**Source records**
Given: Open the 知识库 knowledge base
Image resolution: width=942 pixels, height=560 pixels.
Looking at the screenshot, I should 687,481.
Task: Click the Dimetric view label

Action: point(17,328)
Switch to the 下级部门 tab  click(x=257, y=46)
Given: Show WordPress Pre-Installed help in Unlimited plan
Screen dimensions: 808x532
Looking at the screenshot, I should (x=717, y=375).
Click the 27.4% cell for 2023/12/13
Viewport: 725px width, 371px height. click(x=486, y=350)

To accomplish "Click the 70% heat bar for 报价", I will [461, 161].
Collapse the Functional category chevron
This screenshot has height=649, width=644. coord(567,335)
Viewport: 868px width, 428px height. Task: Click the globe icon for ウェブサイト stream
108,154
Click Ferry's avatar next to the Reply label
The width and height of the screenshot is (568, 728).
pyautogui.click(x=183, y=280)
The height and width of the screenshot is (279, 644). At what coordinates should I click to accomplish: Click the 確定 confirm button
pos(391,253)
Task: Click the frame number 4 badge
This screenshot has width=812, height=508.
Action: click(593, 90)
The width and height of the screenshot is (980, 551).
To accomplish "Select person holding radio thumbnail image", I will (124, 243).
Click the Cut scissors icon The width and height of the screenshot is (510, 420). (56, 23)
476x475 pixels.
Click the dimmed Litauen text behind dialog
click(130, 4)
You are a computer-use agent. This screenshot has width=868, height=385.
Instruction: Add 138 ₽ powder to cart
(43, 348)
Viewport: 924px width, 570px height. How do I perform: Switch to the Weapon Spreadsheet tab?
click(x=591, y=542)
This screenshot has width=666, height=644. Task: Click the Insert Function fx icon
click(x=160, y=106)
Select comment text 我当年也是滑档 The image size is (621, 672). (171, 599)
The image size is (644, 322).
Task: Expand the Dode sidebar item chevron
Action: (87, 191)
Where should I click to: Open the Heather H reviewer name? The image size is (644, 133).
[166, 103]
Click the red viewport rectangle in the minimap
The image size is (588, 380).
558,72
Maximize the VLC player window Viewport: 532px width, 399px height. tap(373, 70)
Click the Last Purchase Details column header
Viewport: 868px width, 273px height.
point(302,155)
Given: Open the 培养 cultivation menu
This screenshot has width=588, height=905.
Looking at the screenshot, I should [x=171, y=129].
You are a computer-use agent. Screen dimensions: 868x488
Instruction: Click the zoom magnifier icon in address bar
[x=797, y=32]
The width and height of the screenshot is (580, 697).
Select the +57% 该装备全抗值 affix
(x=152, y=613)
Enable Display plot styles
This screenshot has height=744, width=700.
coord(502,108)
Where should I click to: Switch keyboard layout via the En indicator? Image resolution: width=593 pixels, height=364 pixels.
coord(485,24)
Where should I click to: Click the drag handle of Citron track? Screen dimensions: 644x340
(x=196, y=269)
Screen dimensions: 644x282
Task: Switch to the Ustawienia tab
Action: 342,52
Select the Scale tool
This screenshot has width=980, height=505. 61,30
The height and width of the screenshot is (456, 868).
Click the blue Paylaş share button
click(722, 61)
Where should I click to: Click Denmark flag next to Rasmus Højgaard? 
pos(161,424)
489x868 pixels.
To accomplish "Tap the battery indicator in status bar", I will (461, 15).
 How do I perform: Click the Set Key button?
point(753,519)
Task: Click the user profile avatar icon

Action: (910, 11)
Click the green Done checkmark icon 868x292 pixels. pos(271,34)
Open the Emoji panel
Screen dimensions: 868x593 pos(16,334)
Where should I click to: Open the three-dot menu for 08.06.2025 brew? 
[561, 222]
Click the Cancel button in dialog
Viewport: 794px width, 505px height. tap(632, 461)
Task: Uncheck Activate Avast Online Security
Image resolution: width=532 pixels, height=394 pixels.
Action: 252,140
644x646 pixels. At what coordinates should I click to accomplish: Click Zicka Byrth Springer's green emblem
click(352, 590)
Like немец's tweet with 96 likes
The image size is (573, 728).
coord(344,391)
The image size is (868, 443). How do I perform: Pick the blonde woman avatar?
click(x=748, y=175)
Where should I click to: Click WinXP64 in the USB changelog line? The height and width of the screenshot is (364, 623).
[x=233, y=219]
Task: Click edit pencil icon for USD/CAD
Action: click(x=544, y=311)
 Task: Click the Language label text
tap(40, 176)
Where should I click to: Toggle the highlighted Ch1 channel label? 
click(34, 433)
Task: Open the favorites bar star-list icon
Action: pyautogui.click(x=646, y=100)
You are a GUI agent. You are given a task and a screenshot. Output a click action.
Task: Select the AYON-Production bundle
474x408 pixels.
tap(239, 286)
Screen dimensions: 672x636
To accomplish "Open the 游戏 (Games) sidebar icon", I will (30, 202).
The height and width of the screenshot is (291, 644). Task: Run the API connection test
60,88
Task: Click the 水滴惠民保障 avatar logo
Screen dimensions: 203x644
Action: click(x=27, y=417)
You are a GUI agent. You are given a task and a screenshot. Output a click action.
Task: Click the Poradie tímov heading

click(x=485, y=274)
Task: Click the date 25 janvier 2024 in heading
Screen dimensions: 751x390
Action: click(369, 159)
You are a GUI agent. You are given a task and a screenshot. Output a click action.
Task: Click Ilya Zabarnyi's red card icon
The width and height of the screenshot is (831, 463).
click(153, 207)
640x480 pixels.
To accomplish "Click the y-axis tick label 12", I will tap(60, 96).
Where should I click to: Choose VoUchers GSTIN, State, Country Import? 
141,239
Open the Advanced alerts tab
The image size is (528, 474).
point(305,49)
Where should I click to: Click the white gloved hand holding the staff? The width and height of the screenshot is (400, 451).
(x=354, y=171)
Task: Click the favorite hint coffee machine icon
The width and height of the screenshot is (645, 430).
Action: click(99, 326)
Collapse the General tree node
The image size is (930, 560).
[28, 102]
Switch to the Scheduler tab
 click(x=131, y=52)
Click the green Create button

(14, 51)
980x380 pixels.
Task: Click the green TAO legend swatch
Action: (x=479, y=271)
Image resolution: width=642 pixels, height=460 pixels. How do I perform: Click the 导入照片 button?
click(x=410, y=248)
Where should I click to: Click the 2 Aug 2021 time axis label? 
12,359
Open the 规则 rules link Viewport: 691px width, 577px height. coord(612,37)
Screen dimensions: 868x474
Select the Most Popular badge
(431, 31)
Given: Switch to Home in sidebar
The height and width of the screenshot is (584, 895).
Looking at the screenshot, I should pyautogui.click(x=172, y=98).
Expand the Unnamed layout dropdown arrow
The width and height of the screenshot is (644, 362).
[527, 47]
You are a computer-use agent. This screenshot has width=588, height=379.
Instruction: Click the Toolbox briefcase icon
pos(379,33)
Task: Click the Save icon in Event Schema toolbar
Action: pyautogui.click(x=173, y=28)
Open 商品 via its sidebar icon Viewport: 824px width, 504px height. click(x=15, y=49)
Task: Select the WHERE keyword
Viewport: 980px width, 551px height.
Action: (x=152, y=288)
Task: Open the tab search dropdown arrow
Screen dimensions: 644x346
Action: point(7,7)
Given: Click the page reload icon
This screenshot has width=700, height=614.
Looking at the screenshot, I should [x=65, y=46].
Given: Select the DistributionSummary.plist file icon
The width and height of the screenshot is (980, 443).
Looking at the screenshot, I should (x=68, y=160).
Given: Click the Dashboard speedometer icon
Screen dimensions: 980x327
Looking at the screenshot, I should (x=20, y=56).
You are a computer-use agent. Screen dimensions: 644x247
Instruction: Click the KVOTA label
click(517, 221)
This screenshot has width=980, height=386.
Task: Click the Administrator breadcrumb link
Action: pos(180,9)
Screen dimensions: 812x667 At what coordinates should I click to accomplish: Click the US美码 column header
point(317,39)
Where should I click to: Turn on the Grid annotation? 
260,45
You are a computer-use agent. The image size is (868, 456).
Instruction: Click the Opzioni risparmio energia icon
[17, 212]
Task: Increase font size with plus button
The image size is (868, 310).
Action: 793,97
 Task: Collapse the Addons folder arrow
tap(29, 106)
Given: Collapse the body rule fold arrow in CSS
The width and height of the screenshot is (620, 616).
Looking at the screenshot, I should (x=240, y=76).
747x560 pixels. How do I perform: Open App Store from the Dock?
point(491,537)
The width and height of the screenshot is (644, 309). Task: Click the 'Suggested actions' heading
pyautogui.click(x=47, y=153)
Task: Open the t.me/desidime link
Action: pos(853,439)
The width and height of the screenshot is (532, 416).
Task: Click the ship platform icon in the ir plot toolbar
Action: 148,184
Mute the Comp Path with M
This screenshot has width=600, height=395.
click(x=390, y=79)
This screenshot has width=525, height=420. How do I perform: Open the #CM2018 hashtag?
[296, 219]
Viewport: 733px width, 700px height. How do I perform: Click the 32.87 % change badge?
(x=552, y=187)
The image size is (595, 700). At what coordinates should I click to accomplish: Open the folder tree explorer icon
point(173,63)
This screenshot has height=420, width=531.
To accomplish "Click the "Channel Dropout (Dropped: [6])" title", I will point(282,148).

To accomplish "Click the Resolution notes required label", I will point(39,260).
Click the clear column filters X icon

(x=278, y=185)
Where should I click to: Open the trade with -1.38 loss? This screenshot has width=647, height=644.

**What this task involves**
Find the lines that mention "computer" in the entries and show them.

**Result**
You are a computer-use agent. This screenshot has width=868, height=385.
You are a computer-use agent. Screen dimensions: 868x488
You are a computer-use agent. This screenshot has width=588, height=379.
You are a computer-use agent. Screen dimensions: 644x247
You are a computer-use agent. The image size is (868, 456).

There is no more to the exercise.